«Installés dans leur chalet des Préalpes vaudoises, Fanny Rodwell et son époux Nick coulent des jours heureux en s’occupant activement de la gestion du patrimoine et des droits dérivés de l’œuvre d’Hergé dont ils sont les seuls décisionnaires.» Voici comment le magazine suisse «Bilan» présentait en décembre 2010, dans un dossier sur les 300 mégariches de la Confédération helvétique, le couple Rodwell: elle, Fanny Vlamynck, veuve et héritière de Georges Remi, alias Hergé; lui, l’Anglais Nick Rodwell, son second époux et le gardien du temple tintinesque.

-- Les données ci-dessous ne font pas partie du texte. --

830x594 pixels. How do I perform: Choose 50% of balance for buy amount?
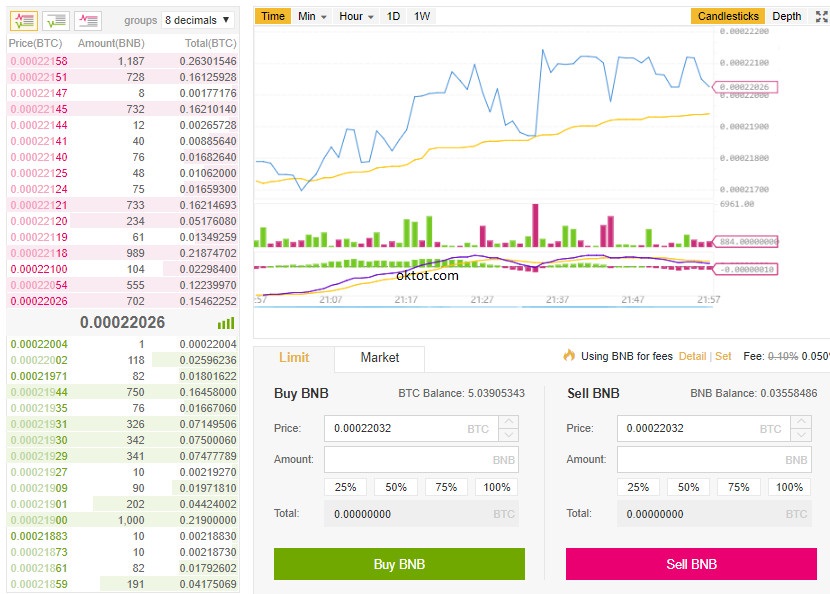(396, 487)
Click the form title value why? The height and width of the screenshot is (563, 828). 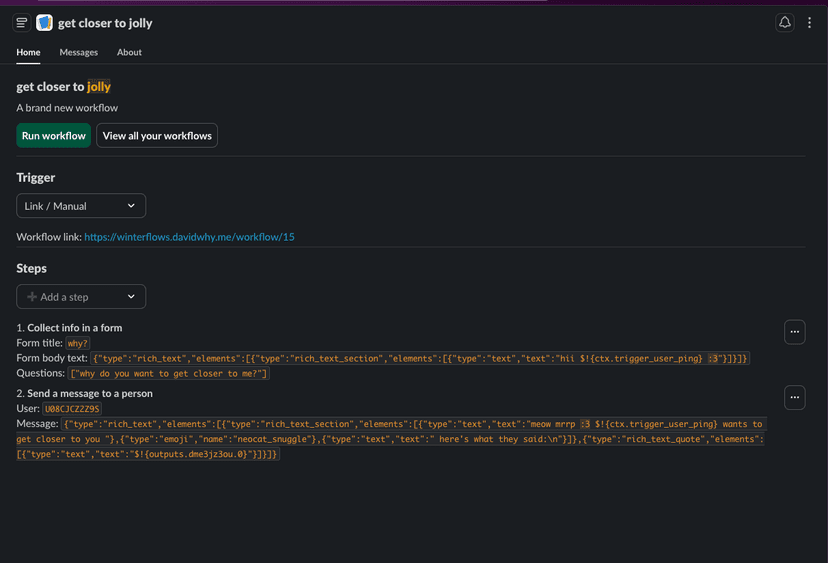pyautogui.click(x=78, y=343)
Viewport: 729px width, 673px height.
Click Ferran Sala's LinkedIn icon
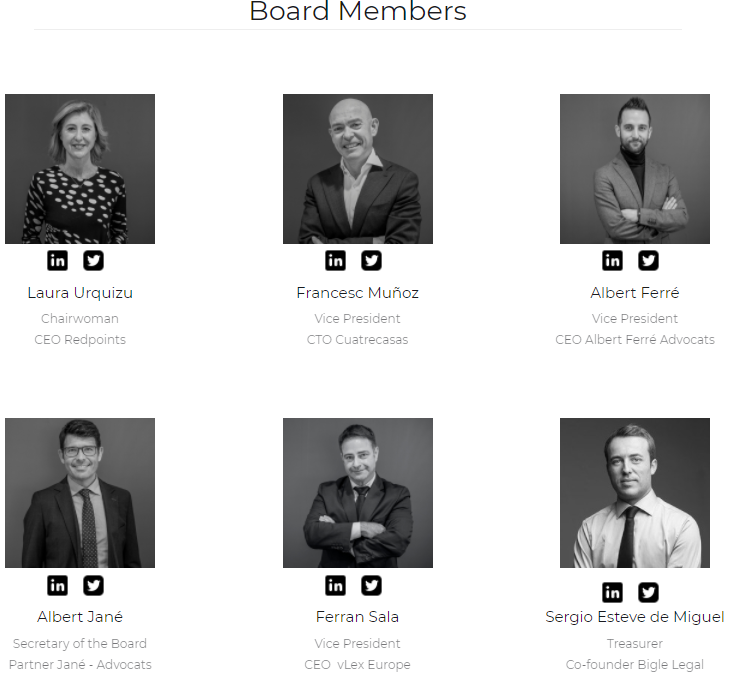click(x=335, y=585)
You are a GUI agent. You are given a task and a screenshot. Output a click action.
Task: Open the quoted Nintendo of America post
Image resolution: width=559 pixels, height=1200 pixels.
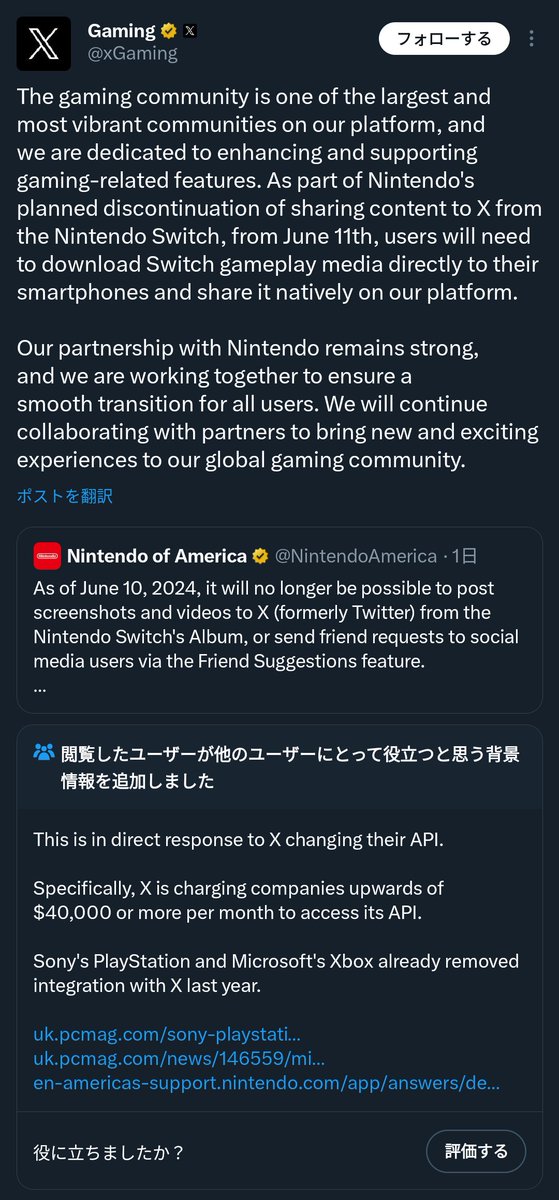point(279,620)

«Bilan» estimait alors la fortune des Rodwell entre 100 et 200 millions de francs suisses (autant d’euros). À la lecture de ces lignes, la vie du couple paraissait bien douce grâce à la manne des albums de Tintin, totalisant plus de 230 millions d’exemplaires vendus, traduits dans plus de 100 langues et dialectes, connus internationalement, et portés à l’écran par Steven Spielberg et Peter Jackson. Sauf que la revue a procédé à une simple extrapolation des ventes depuis 1930, depuis la sortie du premier opus, «Tintin au pays des Soviets». En réalité, si les albums s’arrachent encore, alors que le dernier est paru en 1976, c’est que Nick Rodwell n’a cessé d’affiner sa stratégie commerciale et marketing pour faire fructifier l'œuvre d’Hergé.